Small biotechnology company iTeos Therapeutics is generating renewed interest in TIGIT inhibitors with positive results from a mid-stage clinical trial. The trial showed that adding iTeos’ drug, belrestotug, to GSK’s immunotherapy Jemperli shrank lung tumors in roughly twice as many people as GSK’s therapy alone. The data, presented at the European Society for Medical Oncology (ESMO) Congress, offer a potential path forward for a class of drugs that has faced numerous setbacks.
Promising Efficacy Data
The Phase 2 trial enrolled 124 people with untreated advanced or metastatic non-small cell lung cancer (NSCLC). Patients received one of three doses of belrestotug in combination with Jemperli, or Jemperli alone. Initial overall response rates (ORR), which assess how much tumors shrink, ranged between 63% and 77% across the three combination arms, compared to 38% for Jemperli alone. Confirmed ORRs, based on repeat tumor imaging scans four weeks or later, were roughly 60% in each of the combination groups, versus 28% for Jemperli.
Michel Detheux, iTeos’ president and CEO, expressed enthusiasm about the results, stating, "We are really reaching a stage where we can confirm our best-in-class strategy."
Analysts had set a bar for success at response rates in the range of 55% to 70%, with the iTeos data meeting or exceeding these expectations. For context, Merck’s immunotherapy Keytruda, a standard treatment for this patient population, is associated with overall response rates of around 40%.
Safety Concerns
While the efficacy data are promising, the combination of belrestotug and Jemperli was associated with a higher incidence of serious side effects. Between 25% and 37% of patients in each combination dose group experienced serious side effects related to treatment, compared to 9% in the Jemperli group. Discontinuation rates from these adverse events ranged from 16% to 40% in the combination arms, versus 6% in the control arm. Three patients in the trial died from immune-related inflammation that study investigators judged as related to treatment.
ITeos, in an email to BioPharma Dive, stated that it expects the safety profile of its regimen to be in line with existing immunotherapy combinations. However, the increased risk of serious adverse events will need to be carefully considered in future trials and clinical practice.
TIGIT as a Target
TIGIT, short for T cell immunoreceptor with Ig and immunoreceptor tyrosine-based inhibitory motif domains, is an inhibitory receptor expressed on T cells and natural killer (NK) cells. Blocking TIGIT is thought to unleash the immune response against cancer cells. Pharmaceutical companies, including Roche, Merck & Co., Gilead Sciences and Bristol Myers Squibb, have invested heavily in TIGIT inhibitors, but several important studies have failed to show a benefit, leading some companies to scale back their research efforts.
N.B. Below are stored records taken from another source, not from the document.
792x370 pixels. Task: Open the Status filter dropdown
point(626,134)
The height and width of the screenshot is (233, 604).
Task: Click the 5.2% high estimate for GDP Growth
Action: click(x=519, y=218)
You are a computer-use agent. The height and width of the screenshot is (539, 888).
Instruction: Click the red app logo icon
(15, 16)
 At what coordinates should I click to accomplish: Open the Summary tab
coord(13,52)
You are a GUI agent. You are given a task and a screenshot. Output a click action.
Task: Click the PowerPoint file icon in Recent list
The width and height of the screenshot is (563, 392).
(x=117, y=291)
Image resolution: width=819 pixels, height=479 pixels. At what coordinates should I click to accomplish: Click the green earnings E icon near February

Despite these setbacks, iTeos' data could rekindle some of that interest. Hua Wang, an assistant professor at the University of Illinois Urbana-Champagne, explained that anti-TIGIT therapies aim to reactivate the T and NK cells.
Trial Design and Future Directions
Michel Detheux, president and CEO of iTeos, emphasized the importance of trial design, noting that previous failed TIGIT trials may have been compromised by the inclusion of chemotherapy or by comparing TIGIT inhibitors to inappropriate control arms.
With GSK, Iteos has already begun a Phase 3 test of belrestotug and Jemperli against Keytruda. The study is ongoing, and Iteos intends to report further data in the future. Roche’s SKYSCRAPER-01 study has been running for years and final survival data are expected this year. Preliminary data that was inadvertently disclosed in 2023 suggested a benefit was emerging, but at the time wasn’t strong enough to be statistically clear.